TREX: Demystifying Multi-Objective Reinforcement Learning
TREX offers a fresh approach to understanding how multi-objective RL models balance competing goals. By segmenting trajectories, it makes the decision-making process more transparent.
Reinforcement Learning (RL) is revolutionizing decision-making across various fields by optimizing reward signals. But real-world problems often have multiple, conflicting objectives. Single scalar rewards can't capture this complexity. Enter Multi-Objective Reinforcement Learning (MORL), which strives to optimize several goals simultaneously. However, the 'black box' nature of these models obscures the decision process behind trade-offs. That's where TREX comes in.
Introducing TREX
TREX, Trajectory based Explainability framework, aims to illuminate the opaque decision-making of MORL. Current Explainable Reinforcement Learning (XRL) methods fall short when dealing with multi-objective scenarios. They focus on single rewards and overlook user preferences.

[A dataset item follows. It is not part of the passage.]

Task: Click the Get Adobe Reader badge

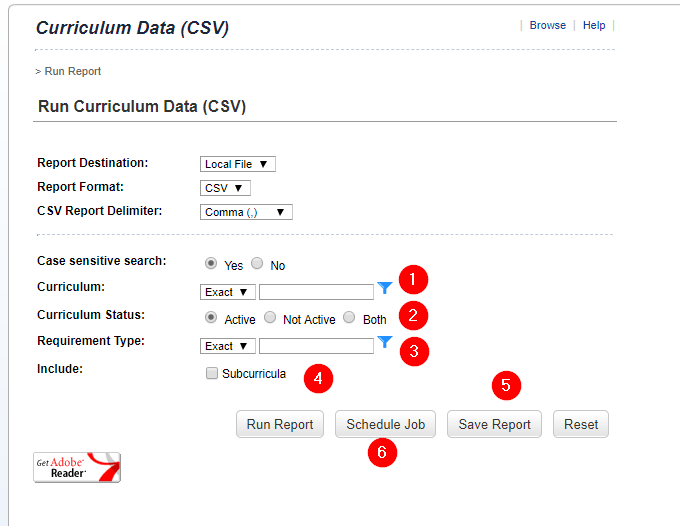Action: point(77,467)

TREX disrupts this by generating trajectories from expert policies, reflecting varied user preferences and clustering them into meaningful segments.
How TREX Works
TREX quantifies the influence of these segments on the Pareto trade-off. It trains complementary policies that exclude certain clusters, measuring deviations in rewards and actions. This approach isolates behavioral patterns, making the framework applicable in complex environments like MuJoCo, specifically, HalfCheetah, Ant, and Swimmer.
Why It Matters
Why should we care about explainability in RL? The key contribution here's transparency. As AI systems increasingly influence critical decisions, understanding the 'why' behind these decisions becomes important. How else can we trust systems that operate in high-stakes environments?
Is TREX the silver bullet? Not entirely. The framework opens the door for further exploration, but more work is needed to refine its application across diverse, real-world scenarios. Still, it's a significant step toward transparent AI.